Deputy Project Scientist for Fermi
image of Neil Gehrels Neil Gehrels is the Chief of the Astroparticle Physics Laboratory, at NASA's Goddard Space Flight Center, in Greenbelt, Md. He is also an Adjunct Professor of Astronomy, at the University of Maryland and an Adjunct Professor of Astronomy & Astrophysics at Pennsylvania State University.

Gehrels is the Deputy Project Scientist for Fermi with responsibility for overseeing the Fermi Science Support Center. He is also a co-Investigator on the Large Area Telescope (LAT) and Fermi Burst Monitor instruments on Fermi.

He is a research scientist in gamma-ray astronomy active in instrument development and data analysis. His interests include gamma-ray bursts and supernovae. He is Principal Investigator for the Swift gamma-ray burst Medium Explorer (MIDEX) mission. Other responsibilities include Project Scientist for the Compton Observatory (1991-2000), and Mission Scientist for INTEGRAL.

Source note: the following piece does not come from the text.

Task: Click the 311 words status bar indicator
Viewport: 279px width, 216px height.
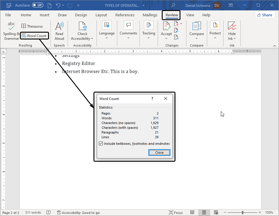Action: [33, 212]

He has organized six major conferences and been an editor on the proceedings books, has over 150 articles in science journals and popular science magazines, and given many invited talks. He has been on 13 working groups and committees in various positions. Committees, societies, etc. include past Chair of the American Astronomical Society (AAS) High Energy Astrophysics Division and Chair-elect of the APS Division of Astrophysics.

Dr. Gehrels received his Ph.D. in 1982 from the California Institute of Technology (Caltech), in Pasadena, Calif. He graduated from the University of Arizona in 1976 with Bachelor's degrees in Physics, and Music.

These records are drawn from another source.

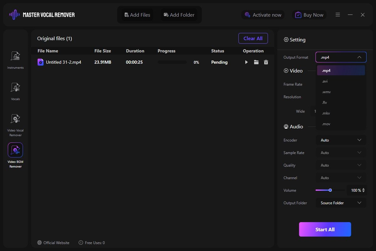
Task: Open the hamburger menu icon
Action: click(338, 15)
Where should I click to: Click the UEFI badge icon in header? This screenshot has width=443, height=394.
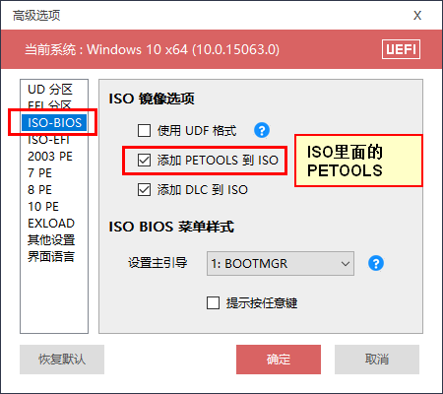point(401,49)
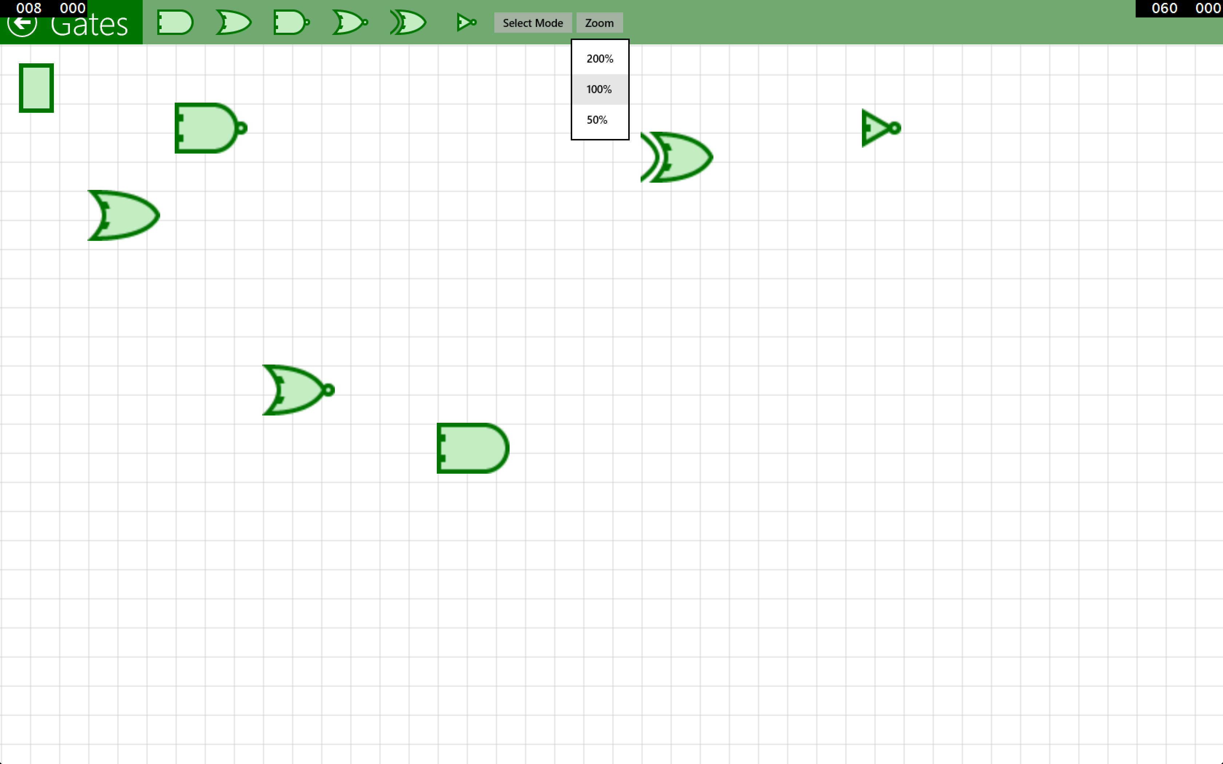Image resolution: width=1223 pixels, height=764 pixels.
Task: Click the green rectangle block on canvas
Action: 36,88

Numerous awards have been bestowed upon Dr. Gehrels including the AAS Bruno Rossi Prize in 2007, Popular Science Magazine's "Best of What's New award" for Swift satellite research in 2006, and two awards in 2005: the NASA Exceptional Scientific Achievement Medal and the Goddard Space Flight Center Lindsay Award. In 2000, the American Astronautical Society awarded him the Randolph Lovelace Award. He was named a Fellow of the American Physical Society in 1993, won a NASA Outstanding Leadership Medal that same year, and in 1992, received the Discover Magazine Award for Technological Innovation.

His wife, Ellen Williams, is a professor of physics in the surface physics group at the University of Maryland. He has two children, Tommy and Emily, born in 1987 and 1990. His other interests include mountaineering and music.